EXERCISE INSTRUCTIONS
Begin at the first line below and copy each line exactly, ending with the line where "Image resolution: width=818" appears.

**** DATA LISTING ****

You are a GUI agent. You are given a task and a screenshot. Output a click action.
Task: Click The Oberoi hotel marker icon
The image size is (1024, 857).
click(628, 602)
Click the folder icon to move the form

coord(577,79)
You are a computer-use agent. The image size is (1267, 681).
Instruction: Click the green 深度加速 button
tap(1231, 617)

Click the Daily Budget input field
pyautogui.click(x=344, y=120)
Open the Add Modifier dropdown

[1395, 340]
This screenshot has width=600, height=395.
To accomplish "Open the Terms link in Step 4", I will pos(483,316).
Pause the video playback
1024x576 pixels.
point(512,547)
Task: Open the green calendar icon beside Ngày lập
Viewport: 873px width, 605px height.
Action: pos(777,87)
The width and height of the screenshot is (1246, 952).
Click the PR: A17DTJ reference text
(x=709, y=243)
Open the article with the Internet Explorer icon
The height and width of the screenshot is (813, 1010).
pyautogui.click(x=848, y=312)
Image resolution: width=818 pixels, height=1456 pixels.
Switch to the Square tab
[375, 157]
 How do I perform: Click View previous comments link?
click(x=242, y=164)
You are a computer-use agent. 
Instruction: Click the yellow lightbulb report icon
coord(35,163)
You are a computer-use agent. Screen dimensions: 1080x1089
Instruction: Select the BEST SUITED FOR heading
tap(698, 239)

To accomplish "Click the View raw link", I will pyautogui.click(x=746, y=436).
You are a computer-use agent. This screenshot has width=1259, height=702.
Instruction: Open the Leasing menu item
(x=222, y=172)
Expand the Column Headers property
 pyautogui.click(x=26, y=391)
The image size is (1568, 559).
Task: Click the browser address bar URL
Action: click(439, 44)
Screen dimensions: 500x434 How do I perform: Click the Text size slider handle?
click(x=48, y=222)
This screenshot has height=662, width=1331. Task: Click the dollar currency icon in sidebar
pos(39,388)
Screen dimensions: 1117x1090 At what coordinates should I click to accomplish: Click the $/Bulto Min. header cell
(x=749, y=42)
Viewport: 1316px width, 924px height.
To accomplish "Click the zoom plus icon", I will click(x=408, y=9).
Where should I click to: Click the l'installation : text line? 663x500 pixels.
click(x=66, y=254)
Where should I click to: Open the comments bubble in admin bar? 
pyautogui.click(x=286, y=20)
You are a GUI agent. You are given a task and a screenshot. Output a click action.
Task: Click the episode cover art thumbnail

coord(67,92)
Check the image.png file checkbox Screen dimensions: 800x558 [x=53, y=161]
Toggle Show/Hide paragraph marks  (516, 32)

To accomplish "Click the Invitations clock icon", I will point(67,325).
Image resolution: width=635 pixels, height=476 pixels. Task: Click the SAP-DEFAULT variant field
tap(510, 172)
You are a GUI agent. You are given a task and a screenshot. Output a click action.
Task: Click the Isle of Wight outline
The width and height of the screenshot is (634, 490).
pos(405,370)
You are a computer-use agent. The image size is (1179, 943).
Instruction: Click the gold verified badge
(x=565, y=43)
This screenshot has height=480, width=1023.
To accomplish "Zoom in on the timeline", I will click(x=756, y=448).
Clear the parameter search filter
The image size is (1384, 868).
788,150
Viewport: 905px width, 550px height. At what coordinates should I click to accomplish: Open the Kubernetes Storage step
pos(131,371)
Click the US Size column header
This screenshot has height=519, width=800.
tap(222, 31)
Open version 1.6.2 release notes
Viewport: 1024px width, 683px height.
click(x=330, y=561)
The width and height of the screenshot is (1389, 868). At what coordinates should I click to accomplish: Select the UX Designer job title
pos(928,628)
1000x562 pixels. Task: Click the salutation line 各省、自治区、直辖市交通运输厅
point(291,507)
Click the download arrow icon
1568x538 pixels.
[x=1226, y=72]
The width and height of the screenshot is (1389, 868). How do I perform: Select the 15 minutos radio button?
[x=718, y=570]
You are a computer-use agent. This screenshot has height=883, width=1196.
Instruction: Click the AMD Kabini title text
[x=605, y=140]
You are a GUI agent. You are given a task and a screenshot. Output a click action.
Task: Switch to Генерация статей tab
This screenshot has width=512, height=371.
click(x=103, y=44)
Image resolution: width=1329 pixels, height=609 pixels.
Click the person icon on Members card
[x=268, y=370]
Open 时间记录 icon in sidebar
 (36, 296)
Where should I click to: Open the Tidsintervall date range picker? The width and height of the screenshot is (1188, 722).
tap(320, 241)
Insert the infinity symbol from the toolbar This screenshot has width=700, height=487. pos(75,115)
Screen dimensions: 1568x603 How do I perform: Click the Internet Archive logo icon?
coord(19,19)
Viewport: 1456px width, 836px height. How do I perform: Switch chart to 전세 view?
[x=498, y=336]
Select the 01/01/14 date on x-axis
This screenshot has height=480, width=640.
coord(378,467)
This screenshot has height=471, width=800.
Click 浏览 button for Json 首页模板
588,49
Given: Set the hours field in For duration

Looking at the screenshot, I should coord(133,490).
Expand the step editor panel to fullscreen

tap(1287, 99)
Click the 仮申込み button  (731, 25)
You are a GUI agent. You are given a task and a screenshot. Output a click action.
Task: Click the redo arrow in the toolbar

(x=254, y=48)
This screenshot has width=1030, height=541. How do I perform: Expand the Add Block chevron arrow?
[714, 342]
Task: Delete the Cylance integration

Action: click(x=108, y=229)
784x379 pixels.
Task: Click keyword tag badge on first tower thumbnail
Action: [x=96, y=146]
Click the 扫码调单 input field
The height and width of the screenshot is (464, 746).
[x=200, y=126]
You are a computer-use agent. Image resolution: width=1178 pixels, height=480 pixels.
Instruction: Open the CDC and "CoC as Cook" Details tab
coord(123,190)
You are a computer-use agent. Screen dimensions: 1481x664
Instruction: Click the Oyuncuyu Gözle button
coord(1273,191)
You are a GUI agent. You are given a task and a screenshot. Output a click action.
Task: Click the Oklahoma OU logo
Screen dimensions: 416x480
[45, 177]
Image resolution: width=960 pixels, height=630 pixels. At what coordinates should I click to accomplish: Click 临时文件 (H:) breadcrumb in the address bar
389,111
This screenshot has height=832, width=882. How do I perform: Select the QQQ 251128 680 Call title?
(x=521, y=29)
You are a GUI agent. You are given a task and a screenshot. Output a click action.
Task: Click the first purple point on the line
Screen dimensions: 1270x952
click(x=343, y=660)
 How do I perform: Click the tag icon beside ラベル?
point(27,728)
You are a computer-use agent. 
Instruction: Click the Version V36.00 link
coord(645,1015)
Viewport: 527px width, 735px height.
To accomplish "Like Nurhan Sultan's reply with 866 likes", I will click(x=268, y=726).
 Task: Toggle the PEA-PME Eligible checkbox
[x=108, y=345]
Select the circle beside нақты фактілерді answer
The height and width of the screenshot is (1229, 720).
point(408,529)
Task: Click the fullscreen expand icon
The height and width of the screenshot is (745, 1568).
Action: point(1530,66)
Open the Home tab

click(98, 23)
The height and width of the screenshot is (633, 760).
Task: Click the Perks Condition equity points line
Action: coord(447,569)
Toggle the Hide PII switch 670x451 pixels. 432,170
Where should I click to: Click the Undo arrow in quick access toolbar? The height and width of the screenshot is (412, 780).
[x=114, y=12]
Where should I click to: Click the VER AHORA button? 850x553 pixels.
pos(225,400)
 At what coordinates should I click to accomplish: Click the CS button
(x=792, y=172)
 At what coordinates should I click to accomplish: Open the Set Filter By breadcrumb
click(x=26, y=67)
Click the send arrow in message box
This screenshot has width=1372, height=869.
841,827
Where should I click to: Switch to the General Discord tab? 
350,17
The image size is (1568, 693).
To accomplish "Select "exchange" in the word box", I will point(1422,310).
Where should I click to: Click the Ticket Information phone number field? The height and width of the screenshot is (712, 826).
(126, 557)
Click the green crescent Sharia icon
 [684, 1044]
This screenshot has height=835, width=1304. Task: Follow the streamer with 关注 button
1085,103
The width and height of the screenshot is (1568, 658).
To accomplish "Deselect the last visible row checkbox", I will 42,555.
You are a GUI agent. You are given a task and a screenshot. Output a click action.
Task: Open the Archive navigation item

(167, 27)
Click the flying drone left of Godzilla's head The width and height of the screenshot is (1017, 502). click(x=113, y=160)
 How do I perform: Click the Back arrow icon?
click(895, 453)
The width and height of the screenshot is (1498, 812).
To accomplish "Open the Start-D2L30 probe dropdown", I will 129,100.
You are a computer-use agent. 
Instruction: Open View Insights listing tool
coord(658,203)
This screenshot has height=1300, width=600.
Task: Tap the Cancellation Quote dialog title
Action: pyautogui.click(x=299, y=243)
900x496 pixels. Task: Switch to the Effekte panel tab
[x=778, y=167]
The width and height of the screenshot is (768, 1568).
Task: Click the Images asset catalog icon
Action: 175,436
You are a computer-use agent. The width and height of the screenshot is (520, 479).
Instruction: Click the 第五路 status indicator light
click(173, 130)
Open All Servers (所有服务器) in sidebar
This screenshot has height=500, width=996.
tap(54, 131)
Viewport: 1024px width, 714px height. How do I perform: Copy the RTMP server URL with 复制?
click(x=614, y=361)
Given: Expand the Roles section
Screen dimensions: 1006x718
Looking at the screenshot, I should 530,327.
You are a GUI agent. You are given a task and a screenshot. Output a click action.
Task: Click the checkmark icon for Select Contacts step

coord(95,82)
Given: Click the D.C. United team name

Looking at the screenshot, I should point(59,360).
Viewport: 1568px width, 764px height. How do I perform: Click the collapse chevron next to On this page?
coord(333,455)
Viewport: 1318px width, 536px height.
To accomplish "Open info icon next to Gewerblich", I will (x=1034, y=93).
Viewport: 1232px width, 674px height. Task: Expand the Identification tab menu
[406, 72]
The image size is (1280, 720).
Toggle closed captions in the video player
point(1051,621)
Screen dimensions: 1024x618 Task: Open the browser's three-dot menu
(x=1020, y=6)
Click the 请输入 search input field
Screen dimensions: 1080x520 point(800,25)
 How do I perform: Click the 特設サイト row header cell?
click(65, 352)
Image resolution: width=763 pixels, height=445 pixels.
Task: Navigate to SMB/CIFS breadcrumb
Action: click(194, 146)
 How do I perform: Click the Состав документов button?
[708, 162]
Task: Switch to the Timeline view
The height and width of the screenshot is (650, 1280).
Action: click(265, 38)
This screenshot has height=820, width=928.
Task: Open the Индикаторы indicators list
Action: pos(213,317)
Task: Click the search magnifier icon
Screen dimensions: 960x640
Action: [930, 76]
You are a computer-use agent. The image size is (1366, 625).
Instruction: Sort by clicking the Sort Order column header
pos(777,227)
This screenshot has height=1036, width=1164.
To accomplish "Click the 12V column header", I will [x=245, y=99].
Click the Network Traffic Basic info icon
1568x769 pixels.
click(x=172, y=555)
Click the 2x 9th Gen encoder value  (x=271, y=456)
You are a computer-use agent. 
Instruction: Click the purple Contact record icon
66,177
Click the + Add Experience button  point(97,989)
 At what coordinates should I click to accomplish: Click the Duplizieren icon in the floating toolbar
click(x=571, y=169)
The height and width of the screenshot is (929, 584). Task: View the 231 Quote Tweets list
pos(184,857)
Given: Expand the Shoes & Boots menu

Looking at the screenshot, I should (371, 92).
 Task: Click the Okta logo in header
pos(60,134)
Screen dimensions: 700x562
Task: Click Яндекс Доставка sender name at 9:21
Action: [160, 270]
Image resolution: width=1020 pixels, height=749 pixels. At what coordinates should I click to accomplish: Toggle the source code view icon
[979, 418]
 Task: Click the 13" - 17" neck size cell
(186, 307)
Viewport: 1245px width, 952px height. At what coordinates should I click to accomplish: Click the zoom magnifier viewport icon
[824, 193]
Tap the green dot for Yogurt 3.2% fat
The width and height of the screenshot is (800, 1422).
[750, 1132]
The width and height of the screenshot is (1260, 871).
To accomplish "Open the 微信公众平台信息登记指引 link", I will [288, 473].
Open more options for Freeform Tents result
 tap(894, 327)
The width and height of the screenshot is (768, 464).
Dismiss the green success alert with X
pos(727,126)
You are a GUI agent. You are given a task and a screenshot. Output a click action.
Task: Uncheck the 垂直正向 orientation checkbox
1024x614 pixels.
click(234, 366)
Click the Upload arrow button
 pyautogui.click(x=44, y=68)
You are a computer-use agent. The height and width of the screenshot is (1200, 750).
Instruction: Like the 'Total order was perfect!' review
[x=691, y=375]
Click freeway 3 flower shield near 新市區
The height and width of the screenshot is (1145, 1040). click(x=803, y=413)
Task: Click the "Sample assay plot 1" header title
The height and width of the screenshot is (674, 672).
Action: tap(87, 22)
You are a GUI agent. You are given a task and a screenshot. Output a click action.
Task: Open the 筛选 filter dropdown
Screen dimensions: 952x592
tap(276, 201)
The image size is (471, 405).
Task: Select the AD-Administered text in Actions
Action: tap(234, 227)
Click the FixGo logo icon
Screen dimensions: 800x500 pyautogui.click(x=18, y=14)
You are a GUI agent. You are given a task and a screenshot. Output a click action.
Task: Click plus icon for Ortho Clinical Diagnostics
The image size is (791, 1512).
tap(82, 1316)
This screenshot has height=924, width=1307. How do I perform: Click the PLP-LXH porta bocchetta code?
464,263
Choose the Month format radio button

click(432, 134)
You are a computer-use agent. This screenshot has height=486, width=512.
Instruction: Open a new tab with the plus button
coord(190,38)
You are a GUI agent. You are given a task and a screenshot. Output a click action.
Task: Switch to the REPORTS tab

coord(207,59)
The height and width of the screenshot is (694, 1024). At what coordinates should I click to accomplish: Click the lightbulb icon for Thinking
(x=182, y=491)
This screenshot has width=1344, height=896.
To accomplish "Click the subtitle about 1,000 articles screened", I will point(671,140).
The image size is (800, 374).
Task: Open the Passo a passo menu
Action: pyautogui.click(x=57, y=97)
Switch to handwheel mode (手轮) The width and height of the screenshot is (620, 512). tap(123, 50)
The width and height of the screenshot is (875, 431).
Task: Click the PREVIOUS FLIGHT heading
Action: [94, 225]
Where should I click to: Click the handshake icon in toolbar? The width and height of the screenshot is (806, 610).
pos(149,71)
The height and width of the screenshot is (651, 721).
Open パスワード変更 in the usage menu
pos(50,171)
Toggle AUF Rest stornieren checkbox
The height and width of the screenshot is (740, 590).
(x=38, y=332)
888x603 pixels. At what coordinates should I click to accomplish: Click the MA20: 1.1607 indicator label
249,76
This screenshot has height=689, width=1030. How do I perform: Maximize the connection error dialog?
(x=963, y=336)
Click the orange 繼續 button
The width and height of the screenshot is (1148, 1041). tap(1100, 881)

****

ANSWER SECTION
You are a GUI agent. You are given a task and a screenshot. Output a click action.
Task: Click The Oberoi hotel marker icon
The image size is (1024, 857).
click(628, 602)
Click the folder icon to move the form

coord(577,79)
You are a computer-use agent. The image size is (1267, 681).
Instruction: Click the green 深度加速 button
tap(1231, 617)

Click the Daily Budget input field
pyautogui.click(x=344, y=120)
Open the Add Modifier dropdown

[1395, 340]
This screenshot has width=600, height=395.
To accomplish "Open the Terms link in Step 4", I will pos(483,316).
Pause the video playback
1024x576 pixels.
point(512,547)
Task: Open the green calendar icon beside Ngày lập
Viewport: 873px width, 605px height.
Action: pos(777,87)
The width and height of the screenshot is (1246, 952).
Click the PR: A17DTJ reference text
(x=709, y=243)
Open the article with the Internet Explorer icon
The height and width of the screenshot is (813, 1010).
pyautogui.click(x=848, y=312)
Image resolution: width=818 pixels, height=1456 pixels.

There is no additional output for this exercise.